_Task details:_
How many lines in the rows below contain the string "Given"? Give only the number.

_Data records:_

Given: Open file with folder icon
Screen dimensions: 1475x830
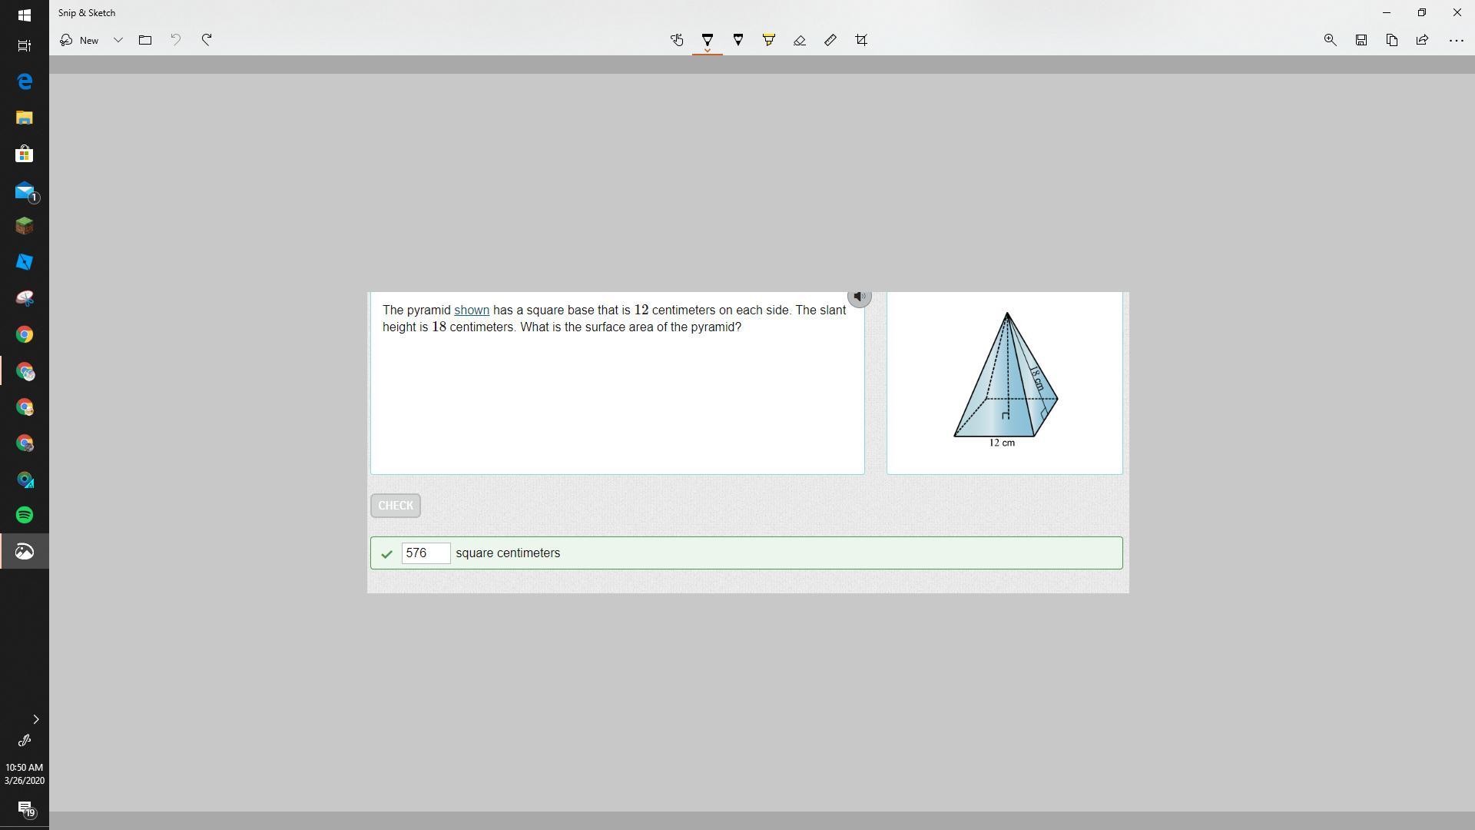Looking at the screenshot, I should (x=145, y=40).
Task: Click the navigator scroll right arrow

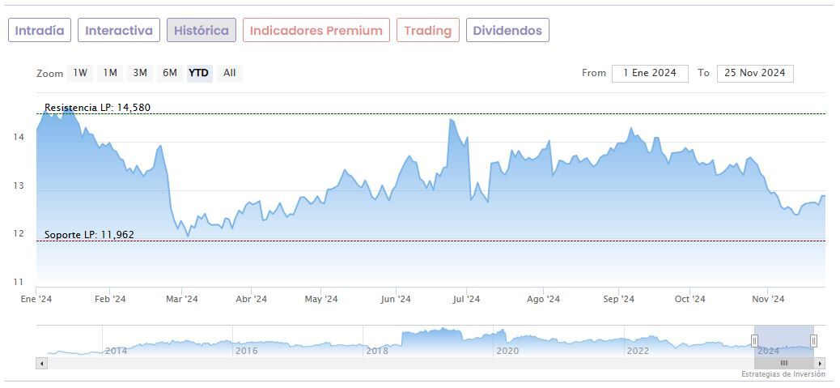Action: [821, 364]
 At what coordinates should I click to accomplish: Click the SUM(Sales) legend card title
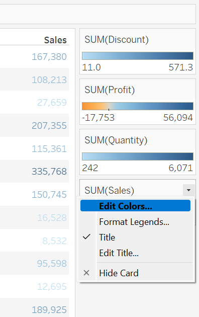(x=109, y=190)
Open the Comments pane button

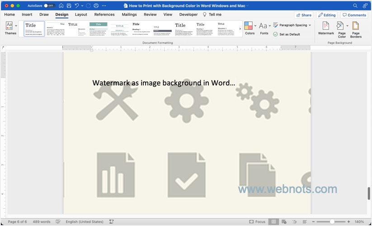point(354,15)
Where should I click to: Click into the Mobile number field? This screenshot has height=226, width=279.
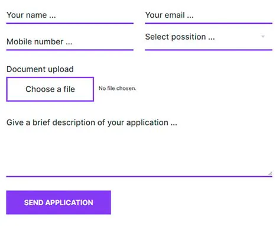70,42
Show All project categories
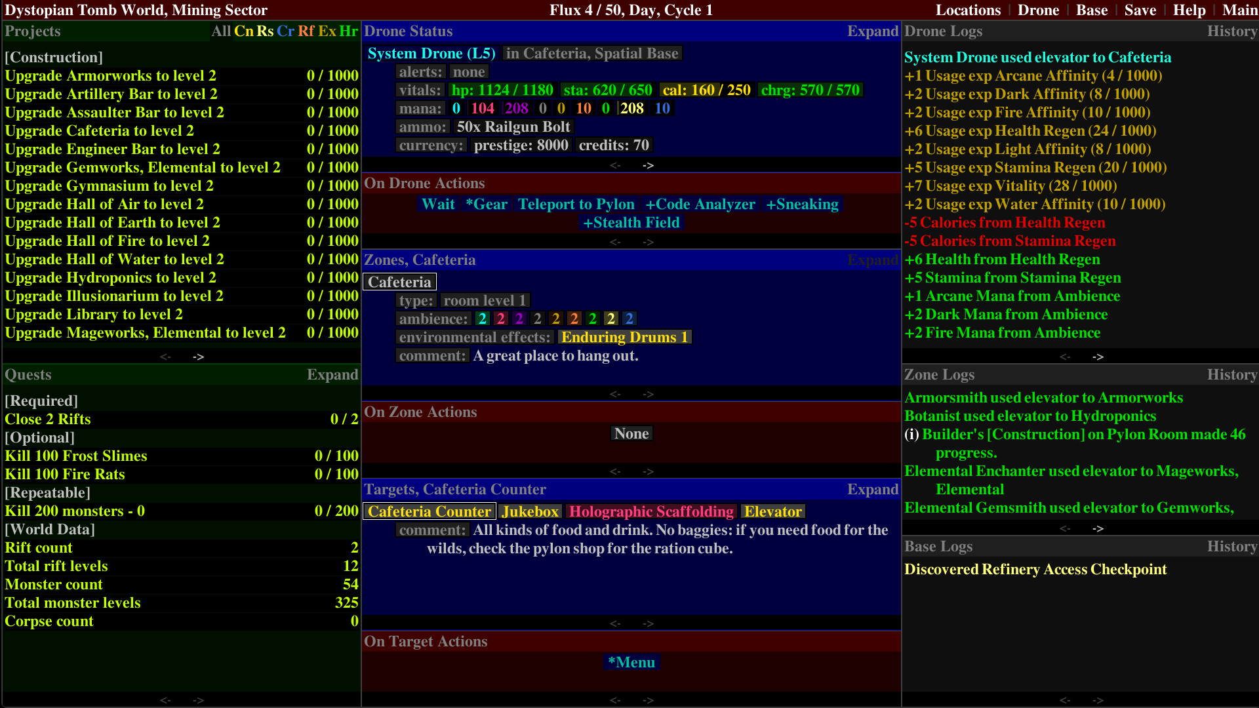 tap(221, 31)
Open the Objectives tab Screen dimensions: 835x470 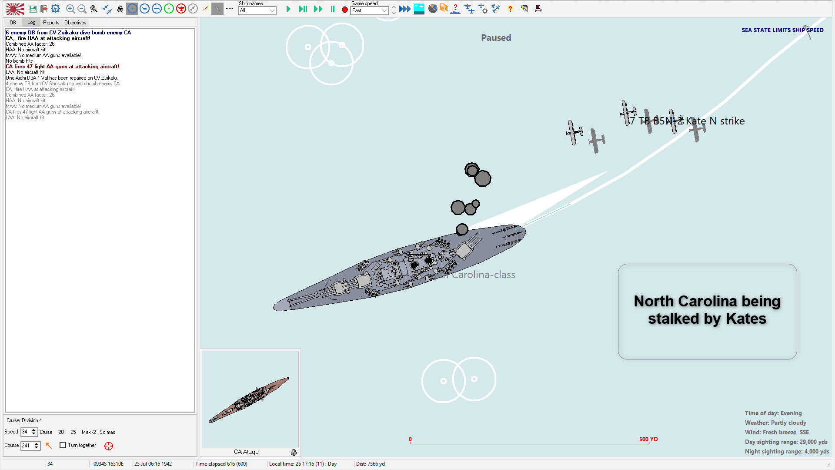[x=75, y=22]
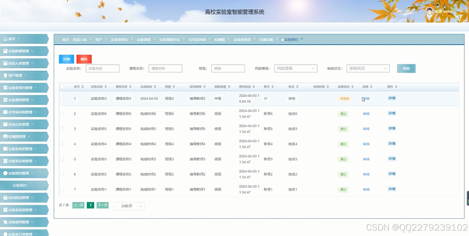Click the 搜索 search button
Viewport: 469px width, 236px height.
[406, 68]
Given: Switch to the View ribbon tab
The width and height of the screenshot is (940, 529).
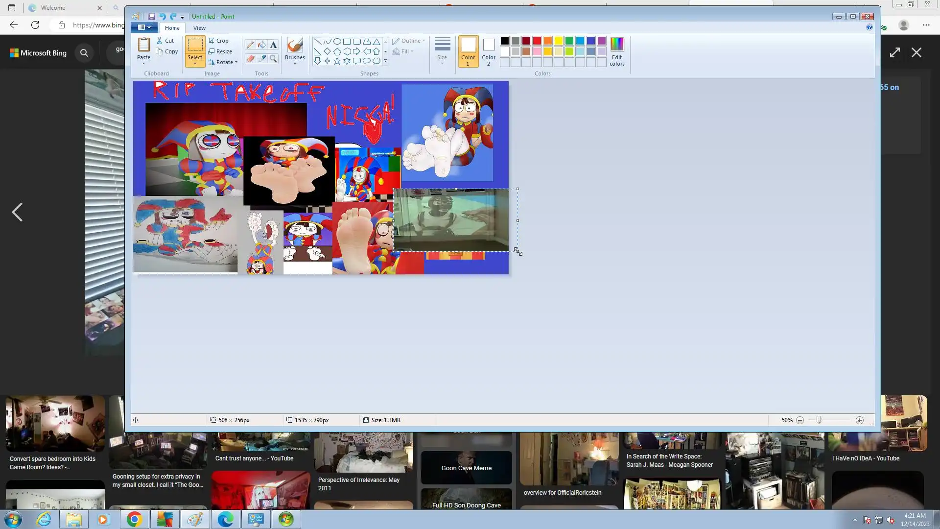Looking at the screenshot, I should click(199, 28).
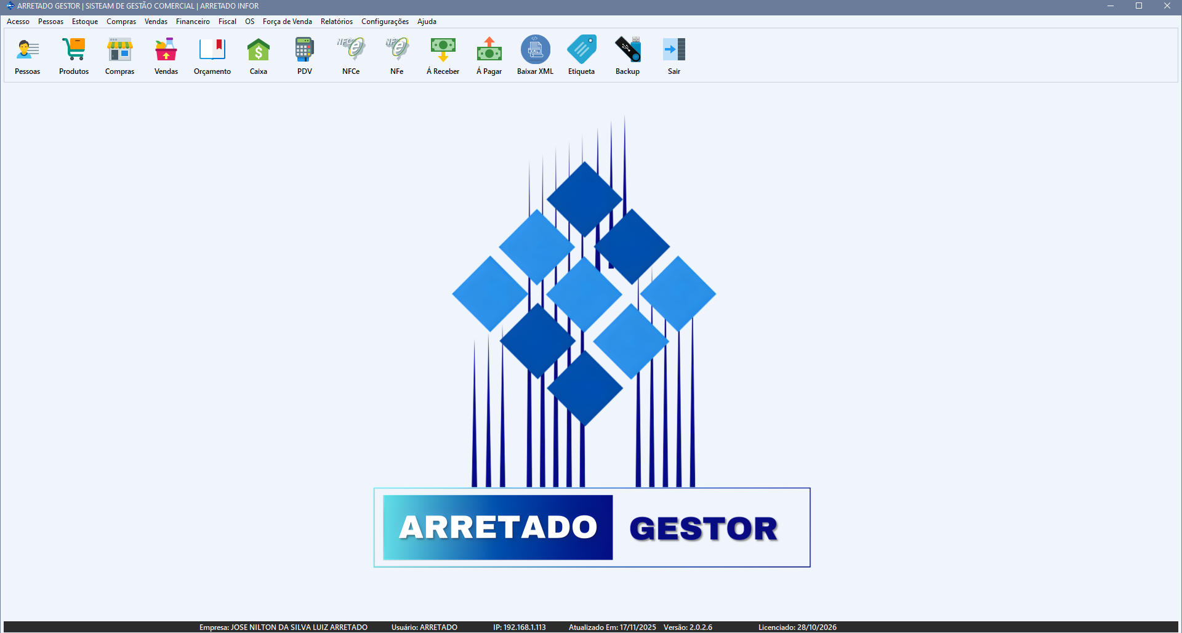Open the NFCe fiscal note tool

[x=350, y=55]
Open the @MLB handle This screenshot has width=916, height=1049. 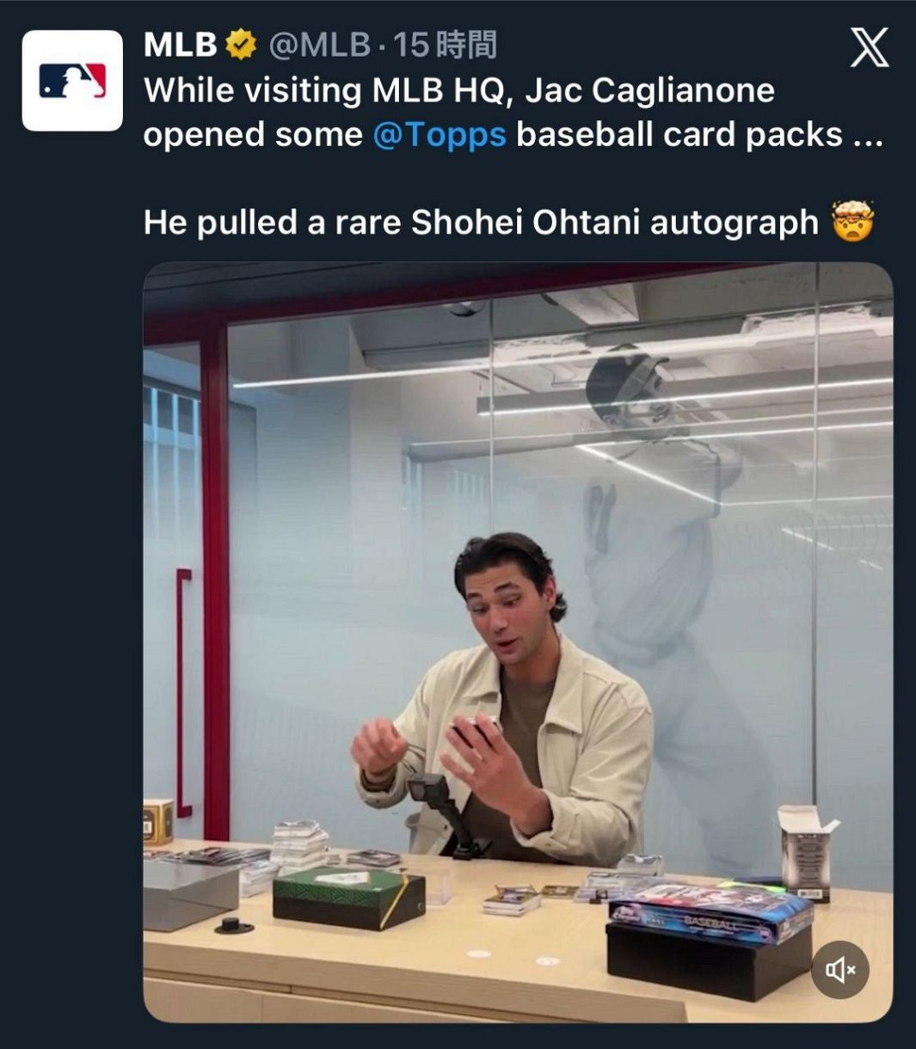(x=319, y=45)
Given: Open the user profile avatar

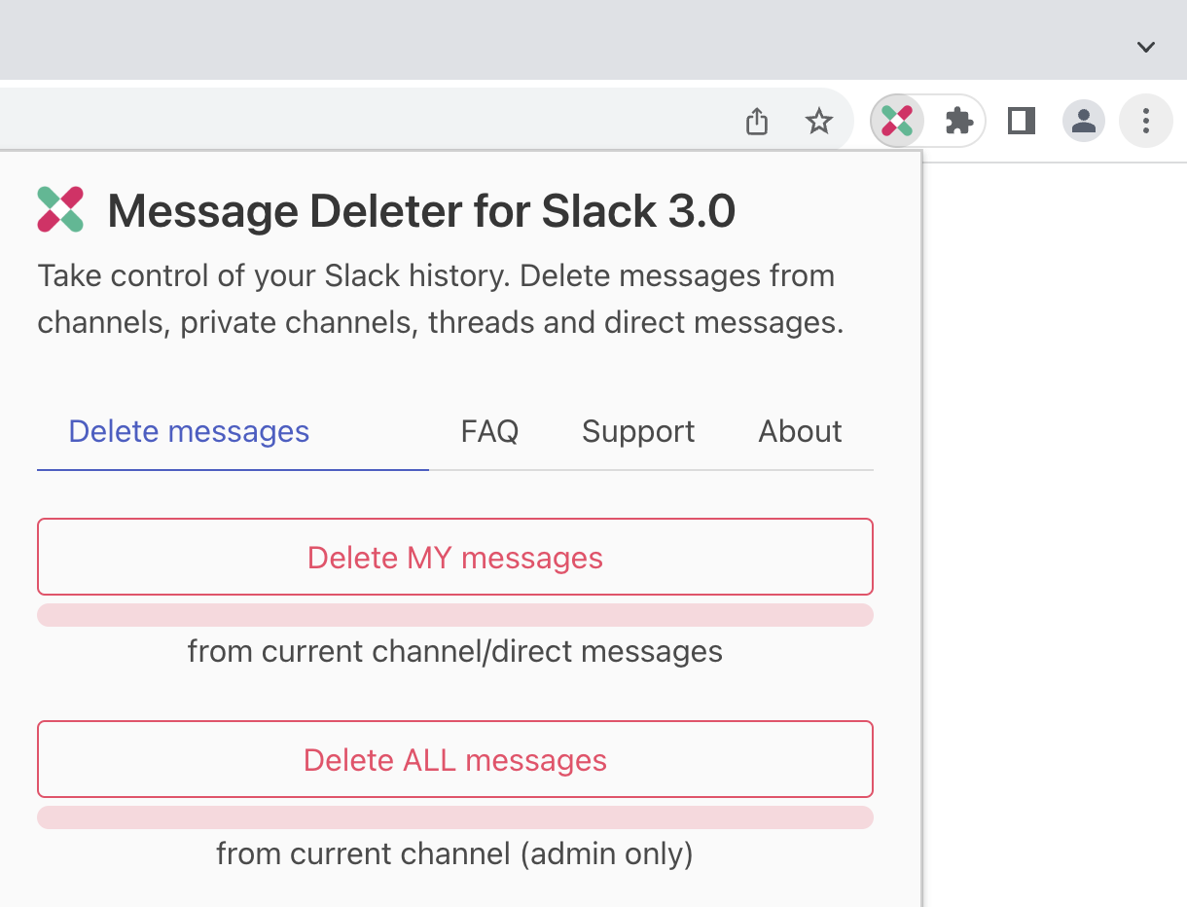Looking at the screenshot, I should pyautogui.click(x=1083, y=121).
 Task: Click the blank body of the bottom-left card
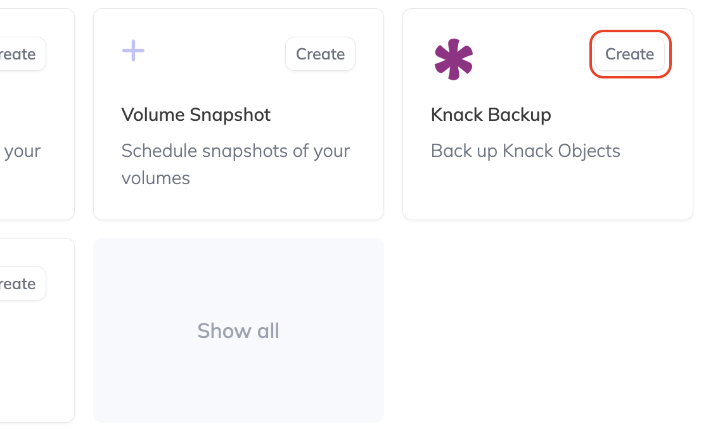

_Response:_
3